A base or support material which is particularly suitable for carrying out the process according to the invention and, subsequently, for use in tanks and / or pipes with oxidation stress, is steel rolled at 0.05 - 0.30 t
C, 0.3 - 2.0% Nn, 0.1% - 1 S: Si, Fe remains and accompanying substances of the steel.

 The support material may contain, for advantageous welding, up to 1% Ni, 0.5% Cr and up to 1 II; % Ms ót, if necessary, micro-alloying elements such as Nb, Tl, V and Zr up to 0.2% separately or together, to guarantee the necessary mechanical resistance.

 Particularly advantageously, for the process according to the invention, a steel with max. 0.08% C, 10 - 20% Cr, Mo up to 3 X, Nn up to 2%, Si up to 1 X, remains Fe and inevitable accompanying substances of the steel, which may contain, if necessary, Ti or Nb or T1 + Nb = 0.2% + 4 (C + N) up to a max. in the sum of 0.75%.

 The sheets welded with the method according to the invention can be cold formed to a limited extent, without causing on this occasion hardening in critical places. Above all, for large tanks, the possibility of dispensing with heat treatment is particularly advantageous and the fact that a possibility of cold forming at least to a limited extent is possible without danger of hardening, is also of great importance. An oxidation stress of the kind mentioned above exists firstly for natural gas with its impurities, liquefied gas and for sulfurous hydrogen as well as, in general, in industry. petroleum or petrochemicals Storage also, as well as chemical processes under compressed hydrogen where the hydrogen pipes require special materials, because the hydrogen storage in the steel causes flakes which during mechanical stress can lead upon rupture of the manufactured part.

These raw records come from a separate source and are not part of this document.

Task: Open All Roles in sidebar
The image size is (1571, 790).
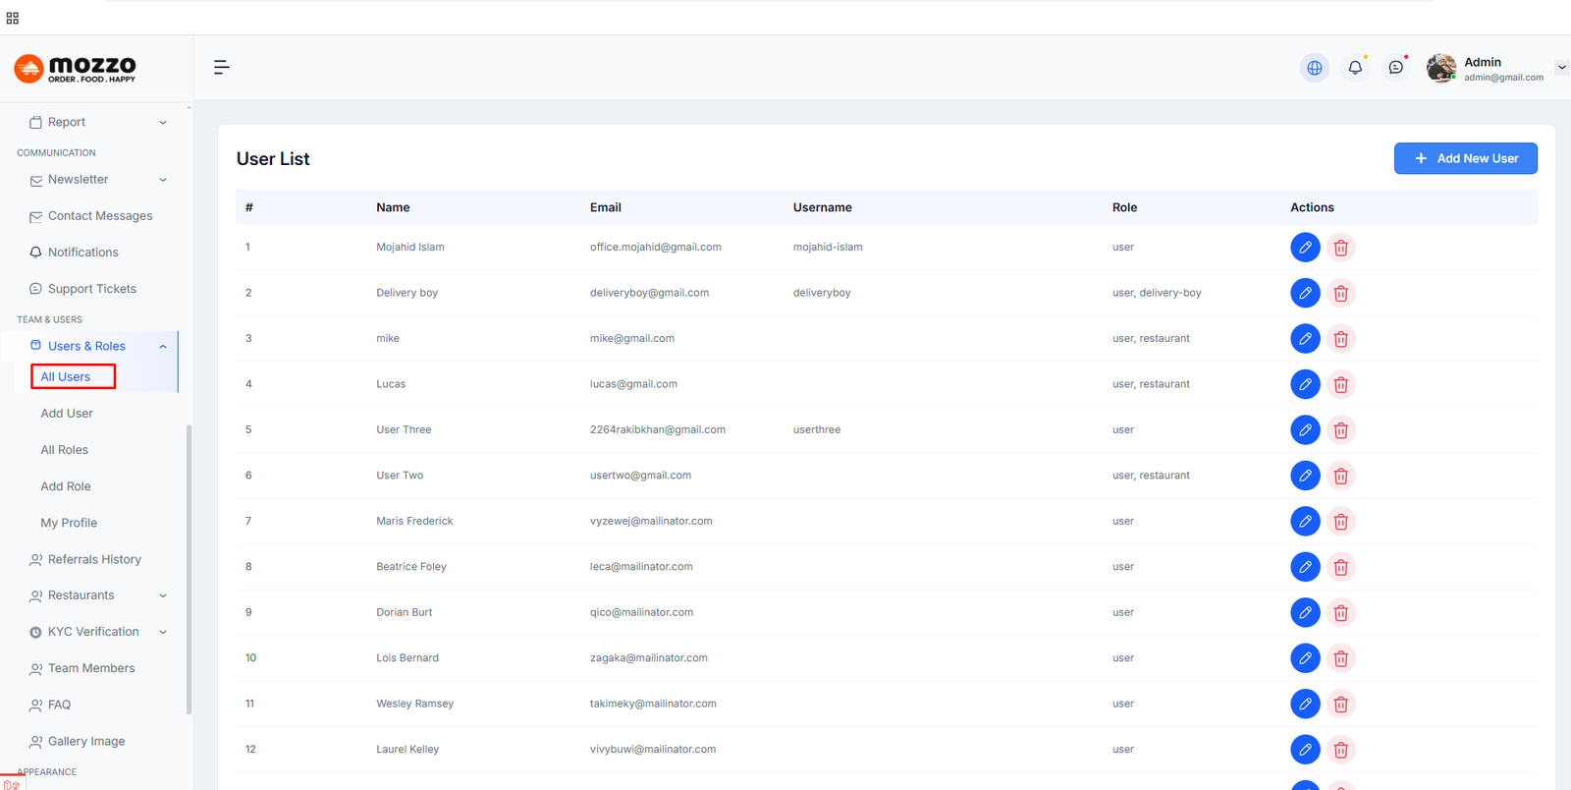Action: (x=65, y=450)

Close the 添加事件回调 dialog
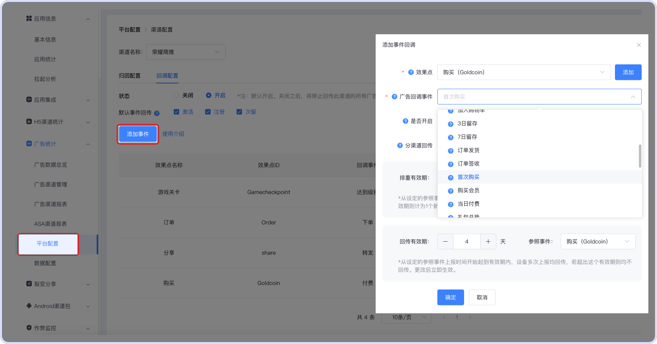point(639,45)
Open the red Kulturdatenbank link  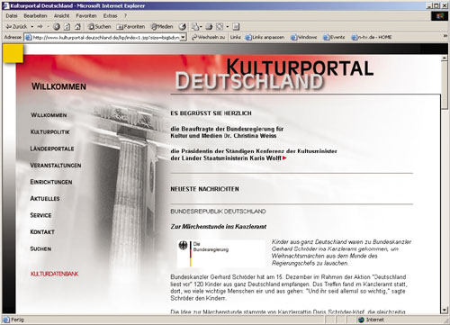tap(55, 274)
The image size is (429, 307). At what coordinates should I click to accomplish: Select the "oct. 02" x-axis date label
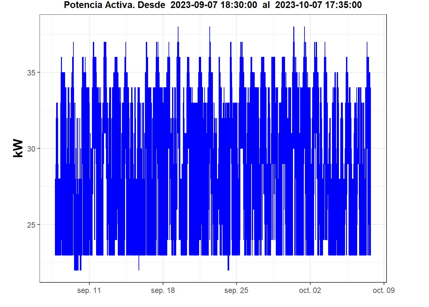click(310, 290)
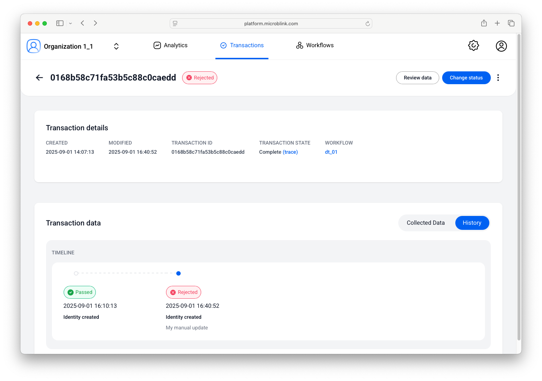Toggle the Safari sidebar
542x381 pixels.
[60, 23]
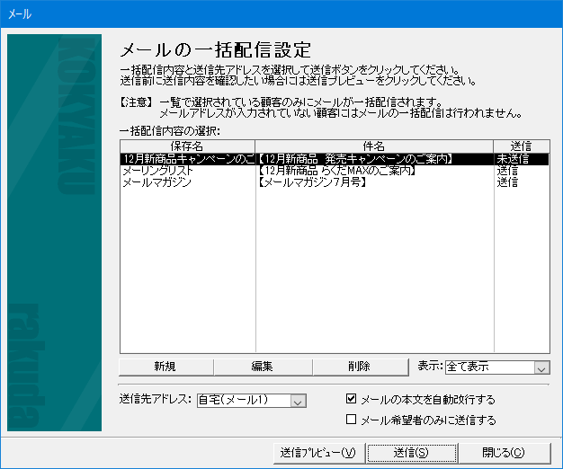Click the 件名 column header
Viewport: 563px width, 469px height.
click(374, 146)
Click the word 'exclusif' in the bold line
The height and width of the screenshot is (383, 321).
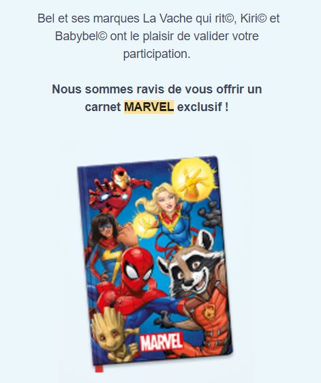point(200,107)
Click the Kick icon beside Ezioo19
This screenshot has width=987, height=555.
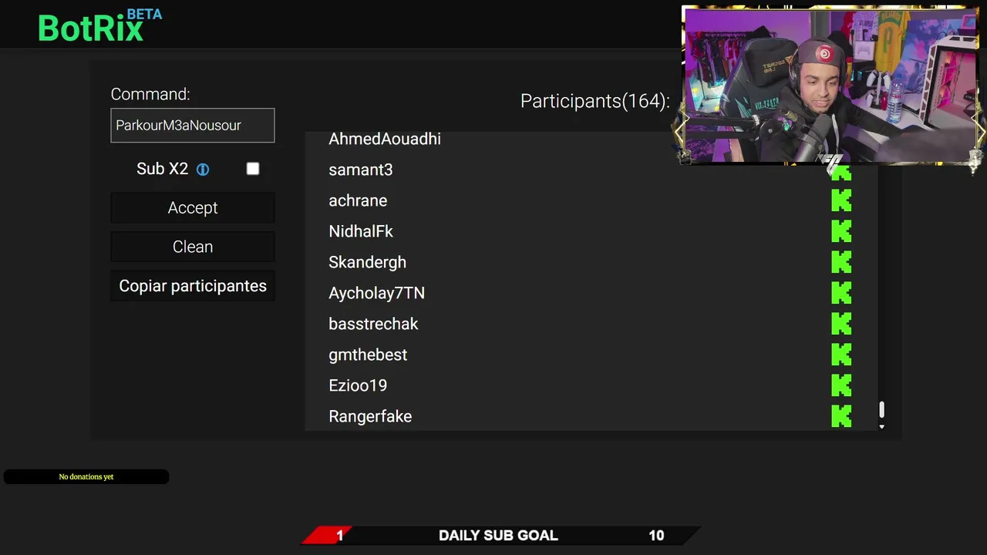click(x=841, y=385)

The clad sheets, welded by the process according to the invention, are particularly suitable for the special fields of application mentioned above and the invention therefore also relates to the use of clad sheets, welded by the method according to the invention, for the fields of application indicated above.

Claims (8)

 1. Proceeds for the manufacture of a welded junction with a clad sheet, in which, between the base material and the coating material resistant to oxidation, are arranged a layer of pure nickel or a layer of pure iron with max . 0.03 S C and max. 4 x C% Ti or a maximum Nb content. 8 x C% with a minimum thickness of 50 m in the laminated state, for manufactured parts which are subjected to an oxidation stress, characterized in that first of all a support layer is welded with a material d 'make-up of a similar kind and that, thereafter, a coating material is welded which consists of max. 0.15% C, 15 - 30% Cr and from g - 70 t Ni, 0.5 - 10% Mn, up to 0.2% N, up to 10 t Mo. up to 3% Nb and up to 1% Ti.  2. Method according to claim 1, characterized in that, after welding, heat treatment is avoided.  3. Method according to claim 1 or 2, characterized in this sense that, as the base and support material, a rolled steel is chosen with 0.05 - 0.30 t C, 0.3 - 2.0% Mn, 0.1 S - 1% Si, Fe remains and substances accompanying the steel.  4. Method according to claim 3, characterized in that the support material contains up to 1% Ni, 0.5% Cr and up to 1% Mo.  5. Method according to claim 3 or 4, characterized in that the support material contains micro-alloying elements such as Nb, Ti, V and Zr up to 0.2 X individually or together.  6. Method according to one of claims 1 to 5, characterized in that the coating material consists of steel with max. 0.08 t C, 10 - 20% Cr, Mo up to 3%, Mn up to 2%, Si up to 1 X, remains Fe and inevitable substances accompanying the steel.  7. Method according to claim 6, characterized in that the coating material contains Ti or Nb or Ti + Nb = 0.2 S + 4 (C + N) up to a max. in the sum of 0.75%.  8. Use of a clad sheet, welded according to the method according to one of claims 1 to 7, for devices, tanks and / or pipelines for petroleum and / or natural gas with impurities, liquefied gas and gases containing H2S as well as for hydrogen under pressure.